Hobbs Wall and Saddler Skyline
Length 7.0 mi · Climbing 1260 ft
Every state park with a campground seems to have a trail that starts in the campground. Usually the trail is nothing special, since the main attraction of the trail isn't its scenery but its convenience for campers. Del Norte Coast's Mill Creek campground is a perfect example, with an entire trail network on a steep hillside above the campground. Except for a short stretch at the top of the Hobbs Wall Trail, the entire hillside seems to have been clearcut and is now covered in dense second-growth forest, which is not nearly as scenic as the park's old-growth forests. This loop explores most of the campground trail network.
The most interesting and scenic part of the loop is the section at the bottom of the hill, around the campground, where the trail winds through the lush and varied terrain alongside Mill Creek. Climbing up and away from the campground, the scenery enters a rather homogeneous forest of small firs and redwoods. Most of the trail is very quiet, with little traffic noise and few visitors.

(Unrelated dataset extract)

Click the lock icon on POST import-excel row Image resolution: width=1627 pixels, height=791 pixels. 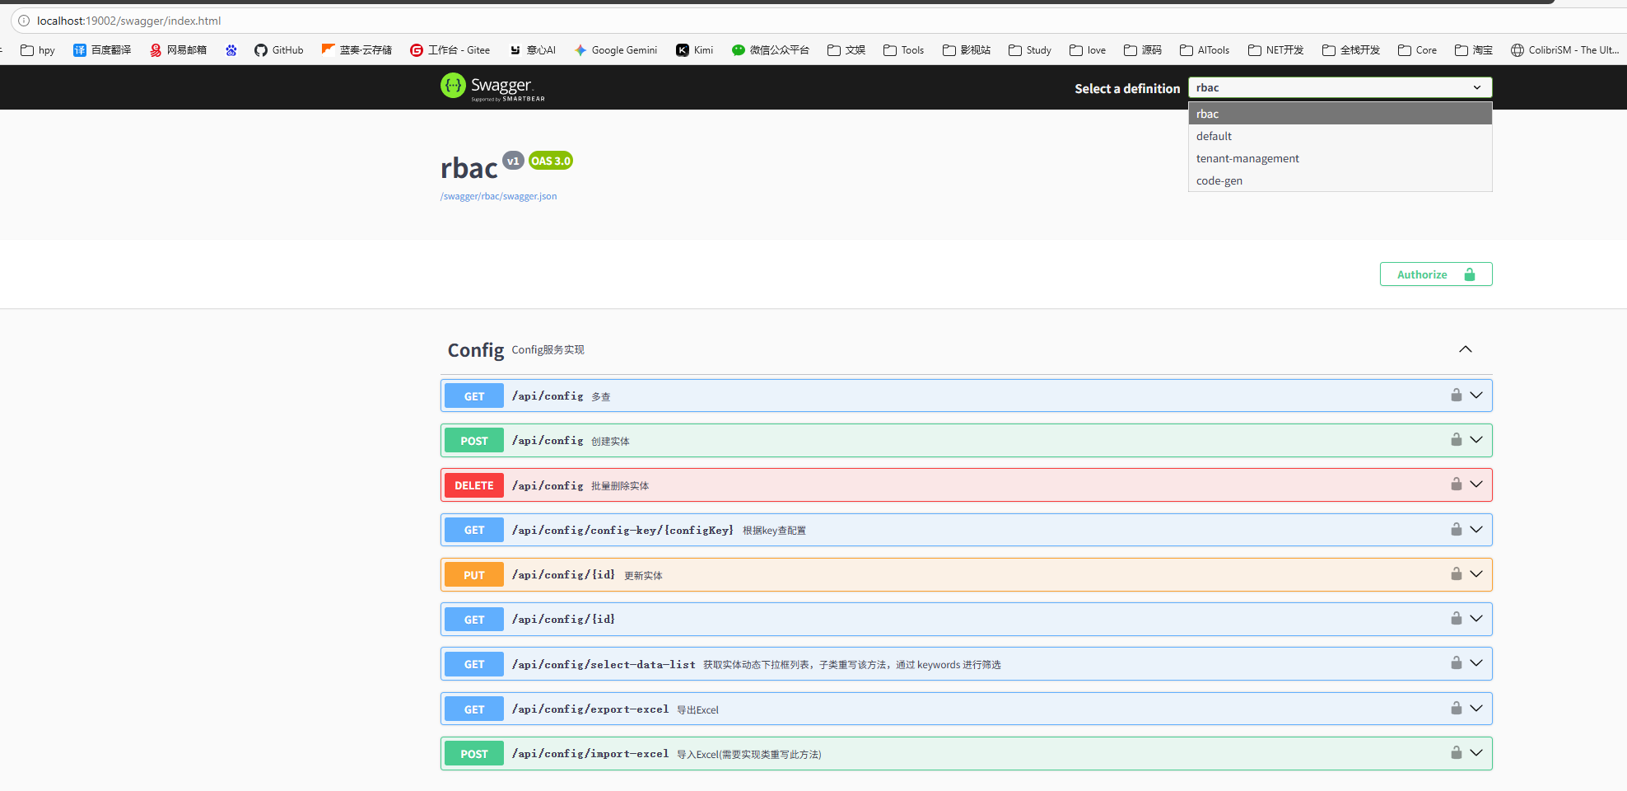pyautogui.click(x=1456, y=753)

If you're staying at the campground and can drive, keep in mind there are much better hiking choices just a few minutes away. Just a five minute drive south, for example, the Damnation Creek Trail and the DeMartin Section of the Coastal Trail both have extensive old-growth. 15 minutes to the north are the even more scenic, world-class trails of Jedediah Smith.
During the summer, non-campers who want to hike here should park in a small parking area near the entrance kiosk, for which the park charges a fee. From October 1st to April 30th the campground's main gate is locked, meaning that you have to park by the highway. However, although the park website says that it's OK to park by the highway during this time, the only places to park are on the narrow paved shoulder of the highway, where your car will probably be rear-ended, or in a muddy verge to the right of the gate, where your car will probably become stuck in the mud.
Ironically, these trails are at their best in winter, when the foliage is a strikingly rich green and numerous little creeks flow alongside the trails.
Start on the part of the Hobbs Wall Trail north of the access road. This is the best part of the trail; it's cut into a steep hillside, and the dramatic terrain makes the trek more interesting . From the access road, the trail descends through a ravine alongside, in winter, a little creek. At first quite a few redwood stumps are visible; most are small but there are a few huge ones. As the trail descends into a mixed Douglas-Fir forest the stumps become less common.
The trail levels out and meanders through more ravines. Cut into the side of a hill, the trail offers a few brief glimpses through the trees of the hills of the Mill Creek Watershed.
The trail climbs to an intersection with the Saddler Skyline Trail. To the right, it climbs to reach the campground access road just downhill of the entrace kiosk. Straight ahead, the trail continues its descent, crossing the access road.
The Alder Basin and Trestle Loop Trails are the most scenic in the campground trail system. The Alder Basin Trail climbs steeply into the lush second-growth redwoods behind the campground. The trail winds through some small ravines for what seems a surprisingly long time (given how short it looks on the map) before making a steep descent back to the campground.
The first half-mile of the Trestle Loop is flat. The trail is especially enjoyable because it's close to Mill Creek, offering a change of scenery from the rest of the campground trails. It runs through the scrub alongside the creek for a ways before entering an attractive fir grove. It then crosses Mill Creek; in winter there's no bridge and you have to wade the 18 inch deep creek. In summer the creek is dry and you can just walk across.
There's supposedly an old railroad trestle somewhere around here, but I've never seen it.
Past the creek, the trail is not as well maintained, and it begins to climb again. Turn left onto the Saddler Skyline Trail, which passes through a broad, brush-filled ravine, then ascends through the same ravine through lush second-growth redwoods. This is one of the more interesting parts of the hike.
The ravine gives way to an ordinary and less-interesting hillside. The lush groundcover of ferns is replaced with huckleberry bushes. Soon the trail descends to an intersection with the Nature Trail, which is distinguished by the numerous stands for interpretive signs, all of which are now empty - the signs either haven't been installed or have been removed. The trail curves past the campground entrance kiosk; at the next trail intersection, turn left onto the Hobbs Wall Trail.
The trail climbs through redwood and fir groves nearly to Highway 101, then levels out again and runs parallel to the highway. At one point you can see a wall consisting of the ends of redwood trunks to your left; the highway at this point is literally a redwood highway, built on a fill of redwood trunks that spans a small depression. Immediately after this point, the trail enters an old-growth area. The old growth is a very narrow strip, just a few feet wide, but it has some pretty good-sized trees. It's interesting to think that the entire hillside once looked like this.